** start Material shown **

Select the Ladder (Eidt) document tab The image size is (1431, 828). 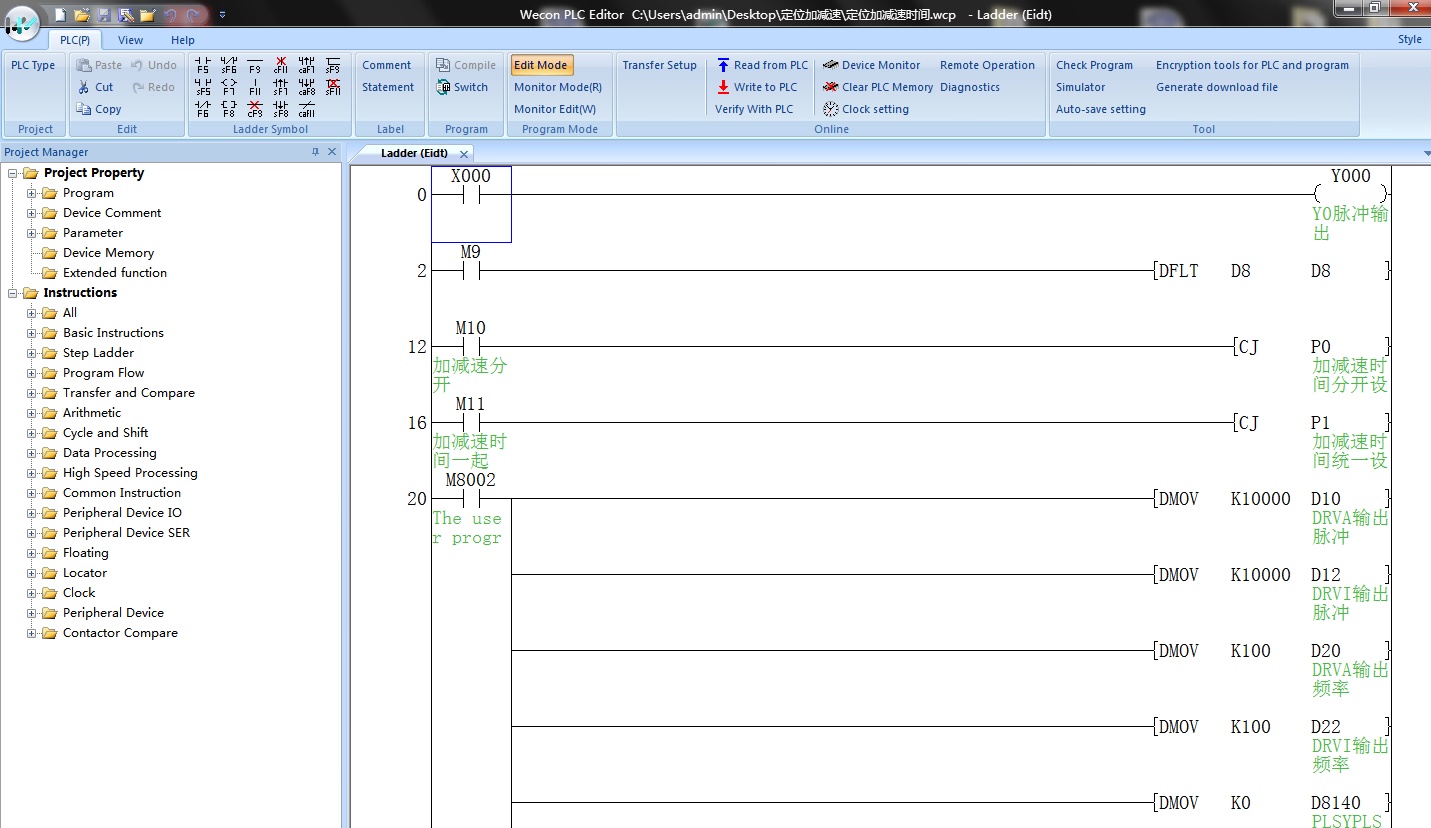(x=414, y=153)
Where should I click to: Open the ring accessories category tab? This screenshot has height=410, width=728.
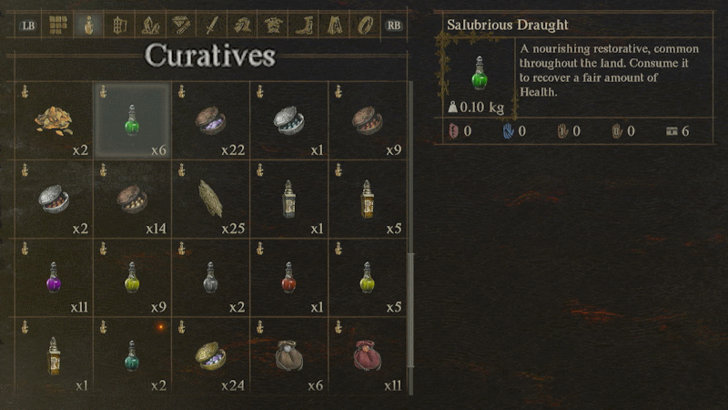pyautogui.click(x=365, y=25)
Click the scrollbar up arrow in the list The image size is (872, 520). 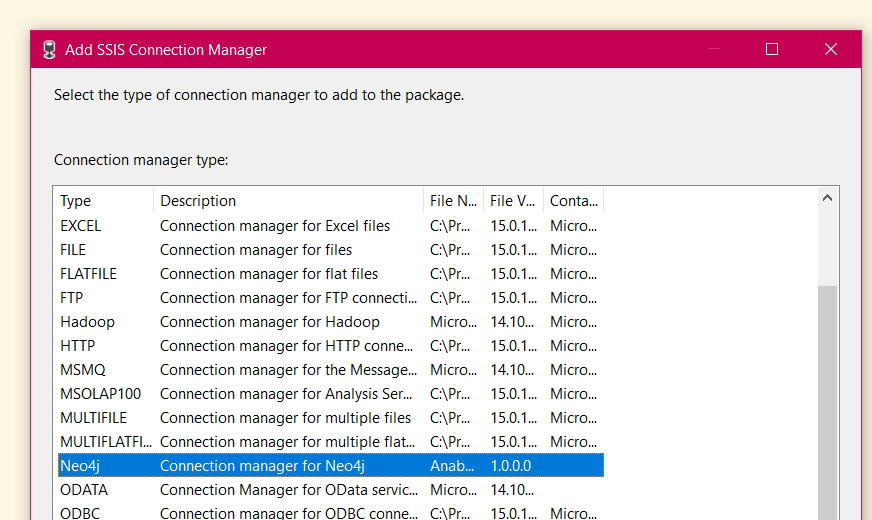pos(828,198)
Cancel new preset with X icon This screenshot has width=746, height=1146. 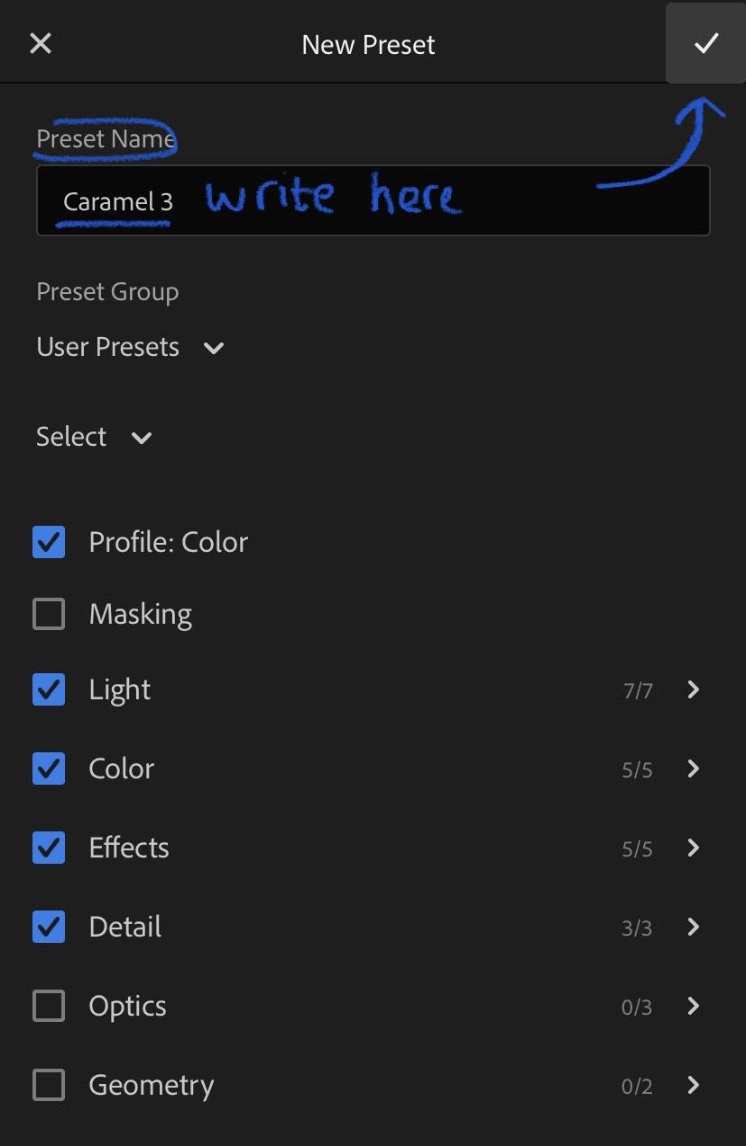pyautogui.click(x=41, y=43)
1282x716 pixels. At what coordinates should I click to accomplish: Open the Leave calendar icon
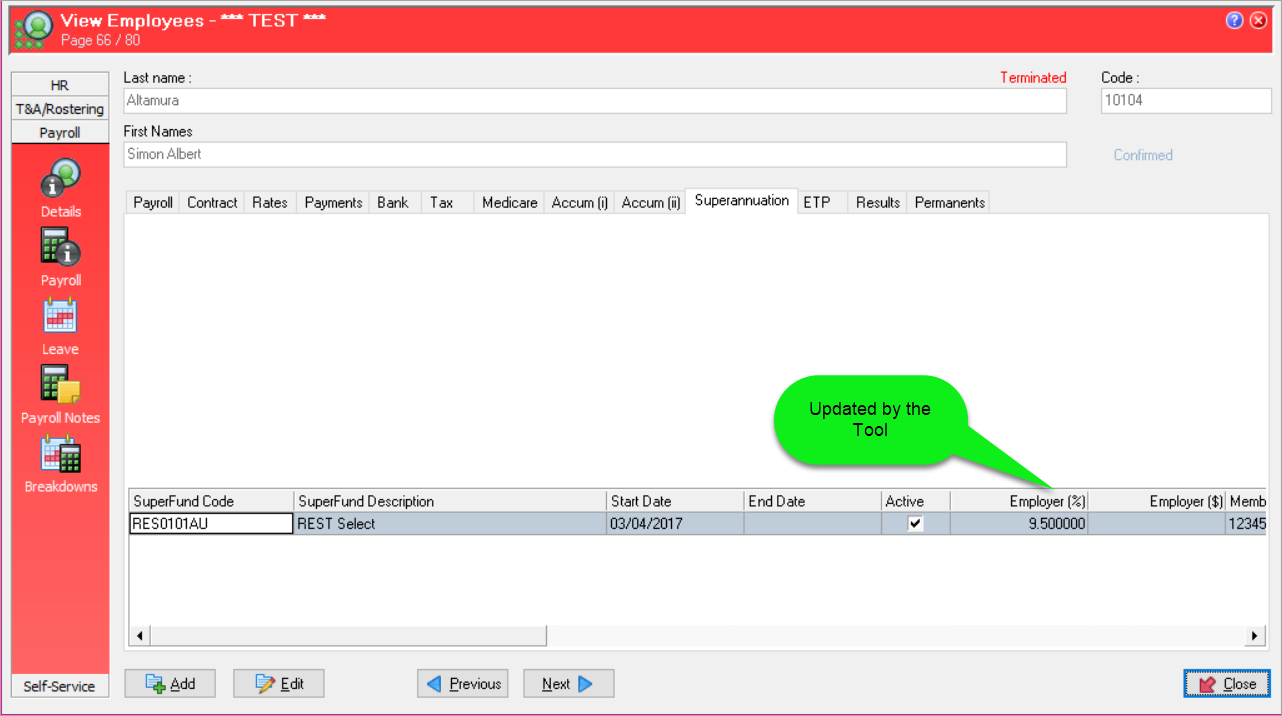[x=60, y=317]
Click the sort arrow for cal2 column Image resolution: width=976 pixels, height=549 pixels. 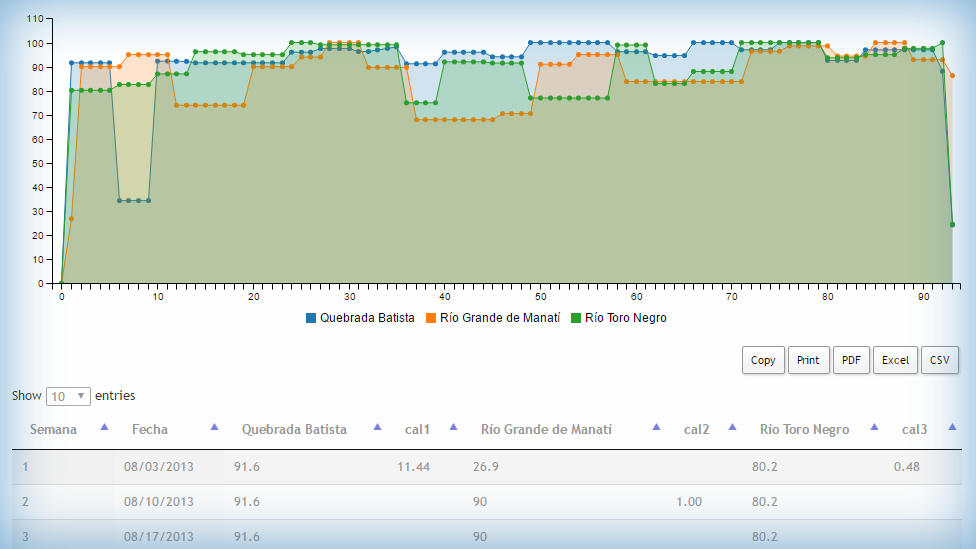pos(732,428)
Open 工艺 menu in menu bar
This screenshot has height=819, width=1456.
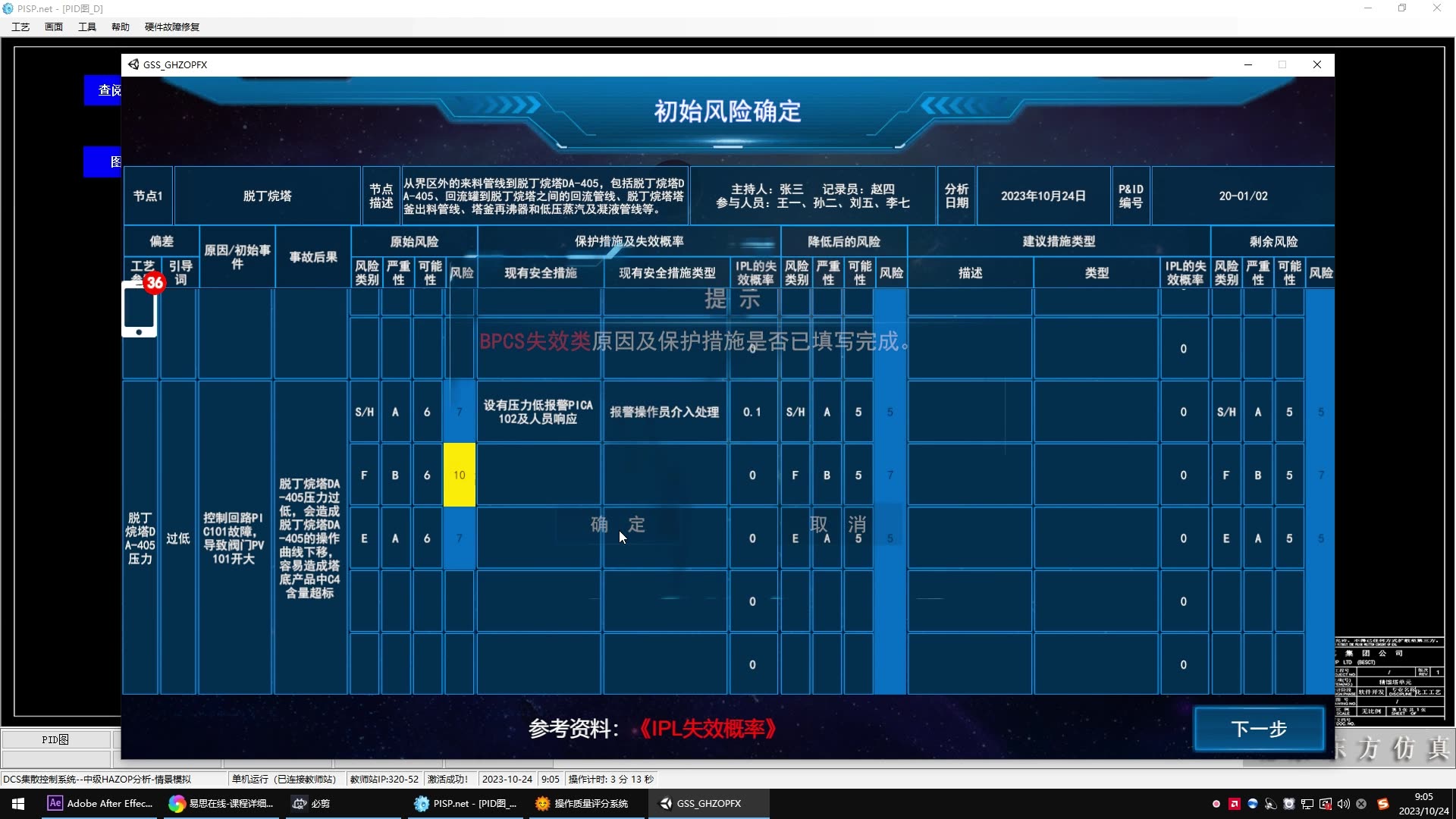tap(19, 27)
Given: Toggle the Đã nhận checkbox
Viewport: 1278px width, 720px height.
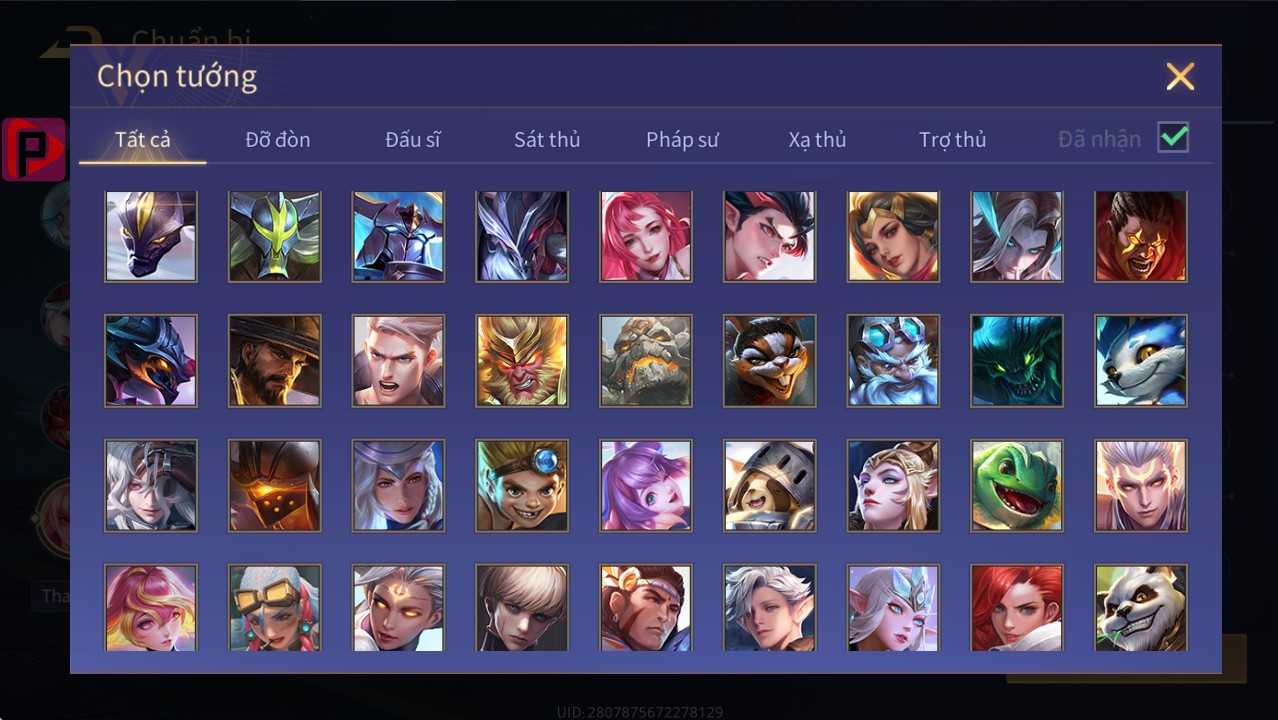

** end Material shown **

Task to carry out:
Convert the data from the line containing "Given: Toggle the Đã nhận checkbox" through the end of the data, including that line, into a numbered list, omitting any blank lines. Leave the pictures out.

Reply to the task:
1. Given: Toggle the Đã nhận checkbox
2. Viewport: 1278px width, 720px height.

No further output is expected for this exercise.